(What you have to do) Reproduce word for word the section of the teacher layoffs text starting at "The Happy Ending" and ending at "low income students.".

[[ Quoted passage open ]]

The Tale, Part 1: Because of budget cuts, teachers were being laid off all over the L.A. school district. The district's seniority policy dictated that last hired teachers would be the first fired.

Question: Is it good policy for seniority to determine the order of teacher layoffs?
Question: In California where school budgets were already low, why should budget cutbacks be so severe that a significant number of teachers need to be laid off? Enough teachers leave the profession or retire every year that districts should be hiring more teachers to fill the vacant positions, not firing staff.

The Tale, Part 2: Schools in lower income areas had more teachers with less experience than schools in higher income areas, so they lost more teachers. In some schools, that meant losing close to half of their teachers, who had to be replaced by staff transferred from other schools.

Question: Why are children from low income families taught by the least experienced teachers?
Question: Since beginning teachers have lower salaries than experienced teachers, do districts compensate those schools by letting them hire more staff members? In other words, are schools staffed using a set teacher-student ratio, meaning more money is spent on students with more experienced teachers, or a constant amount of funding per student?

The Tale, Part 3: Unexpectedly, despite the disruption caused by the staff turnover in schools in lower income areas, the more experienced staff raised student test scores.

Question: Were the higher test scores simply a random variation, or were they the result of more experienced teachers doing a better job with the students?
Question: If more experienced teachers are more effective with the hardest-to-reach, hardest-to-teach students, wouldn't a district trying to do its best for all students make a concerted effort to staff schools in lower income areas with at least as many experienced teachers as schools in higher income areas, if not more?
Question: When a school district decides a school needs a turnaround plan, should a major part of the plan involve bringing in teachers who are both experienced and successful?

The Happy Ending Of The Tale: The American Civil Liberties Union and other groups sued the L.A. school district over the firings. A settlement was reached that will mean tens of millions of dollars in added money for the schools which lost so many of their teachers, which will result in smaller class sizes in those schools. On top of that, California's Gov. Jerry Brown has increased school funding all over the state, with an extra boost to districts with lots of low income students.

[[ Quoted passage closed ]]
[[ Information provided open ]]

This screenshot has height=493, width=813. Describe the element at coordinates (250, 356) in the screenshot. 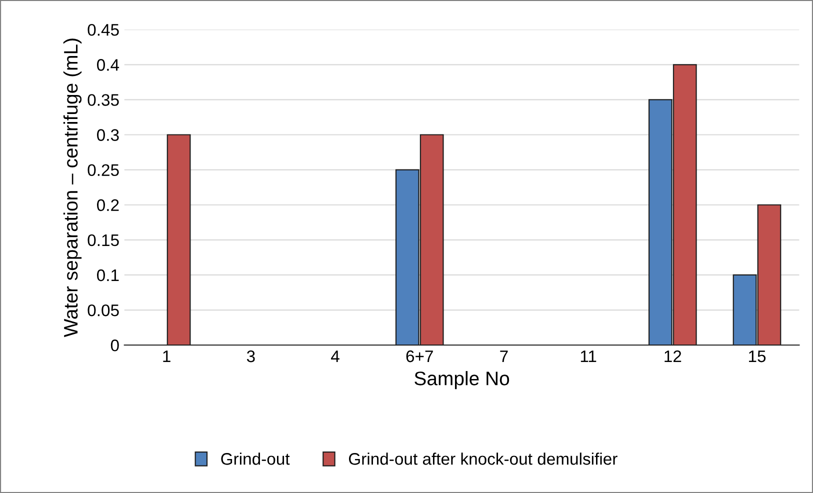

I see `x-tick-label: 3` at that location.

[[ Information provided closed ]]

(Answer space)
The Happy Ending Of The Tale: The American Civil Liberties Union and other groups sued the L.A. school district over the firings. A settlement was reached that will mean tens of millions of dollars in added money for the schools which lost so many of their teachers, which will result in smaller class sizes in those schools. On top of that, California's Gov. Jerry Brown has increased school funding all over the state, with an extra boost to districts with lots of low income students.